- **Work required**
Answer these questions from the market calendar extract below.
1. Which two markets will not be trading on 1 July 2026, and for what reason?
2. To which three factors does the global environment remain sensitive?
3. Which Bank of Russia event begins on that day?

Economic Events and Corporate Reports for Wednesday, 1 July 2026: Global PMIs, Eurozone Inflation, ADP, ISM Manufacturing PMI, EIA Oil Inventories, Central Bank Speeches, and the First Day of the Bank of Russia's Financial Congress

Wednesday, 1 July 2026, marks the beginning of a new month for global markets, featuring a packed calendar of macroeconomic events, central bank activities, and corporate reports. For investors in the CIS, key indicators for the day will include manufacturing activity indices from Australia to the USA, preliminary inflation in the Eurozone, ADP labour market data from the USA, the ISM Manufacturing PMI, weekly EIA oil inventories, the first day of the Financial Congress of the Bank of Russia, and the publication of summaries on the key rate discussions by the Central Bank of the Russian Federation.

The global environment remains sensitive to three factors: inflation dynamics, the resilience of the industrial cycle, and expectations regarding monetary policy. Notably, Canada and Hong Kong will not be trading due to national holidays, which may reduce liquidity in certain segments of the Asian and commodities markets.

- **Data supplied**
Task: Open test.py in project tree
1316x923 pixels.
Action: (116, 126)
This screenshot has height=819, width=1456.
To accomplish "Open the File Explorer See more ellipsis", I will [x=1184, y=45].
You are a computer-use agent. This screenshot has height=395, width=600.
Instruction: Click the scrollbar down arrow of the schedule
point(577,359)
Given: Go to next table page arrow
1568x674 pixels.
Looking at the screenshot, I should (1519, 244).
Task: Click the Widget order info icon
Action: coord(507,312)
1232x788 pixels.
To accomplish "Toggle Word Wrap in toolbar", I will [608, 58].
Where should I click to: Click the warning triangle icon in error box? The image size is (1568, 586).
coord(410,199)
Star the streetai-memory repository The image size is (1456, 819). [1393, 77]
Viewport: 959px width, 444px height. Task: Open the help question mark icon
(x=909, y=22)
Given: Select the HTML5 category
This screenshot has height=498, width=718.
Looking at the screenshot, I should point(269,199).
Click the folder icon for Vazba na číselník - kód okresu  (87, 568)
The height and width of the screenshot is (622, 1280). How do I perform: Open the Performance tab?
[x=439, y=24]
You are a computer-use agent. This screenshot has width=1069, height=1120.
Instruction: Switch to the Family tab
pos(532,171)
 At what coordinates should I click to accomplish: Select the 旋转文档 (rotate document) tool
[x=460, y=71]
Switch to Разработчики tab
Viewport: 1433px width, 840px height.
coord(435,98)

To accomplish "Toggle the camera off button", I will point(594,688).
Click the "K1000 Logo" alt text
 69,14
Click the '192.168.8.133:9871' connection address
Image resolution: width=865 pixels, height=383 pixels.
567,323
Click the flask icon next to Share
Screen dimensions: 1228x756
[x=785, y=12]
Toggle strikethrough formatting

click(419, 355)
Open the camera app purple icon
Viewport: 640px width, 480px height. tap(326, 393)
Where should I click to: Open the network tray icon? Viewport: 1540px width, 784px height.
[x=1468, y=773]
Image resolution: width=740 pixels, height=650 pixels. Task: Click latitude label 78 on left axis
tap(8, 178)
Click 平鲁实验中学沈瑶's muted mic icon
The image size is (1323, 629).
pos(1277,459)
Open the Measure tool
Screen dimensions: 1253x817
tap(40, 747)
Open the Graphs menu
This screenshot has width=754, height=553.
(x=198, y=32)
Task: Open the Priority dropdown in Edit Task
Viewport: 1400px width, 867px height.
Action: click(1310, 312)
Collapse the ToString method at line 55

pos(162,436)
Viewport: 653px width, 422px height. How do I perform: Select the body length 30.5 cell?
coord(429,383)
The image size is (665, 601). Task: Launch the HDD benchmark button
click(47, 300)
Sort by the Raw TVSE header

- **Completed task**
1. Canada and Hong Kong, due to national holidays.
2. Inflation dynamics, the resilience of the industrial cycle, and expectations regarding monetary policy.
3. The Financial Congress of the Bank of Russia.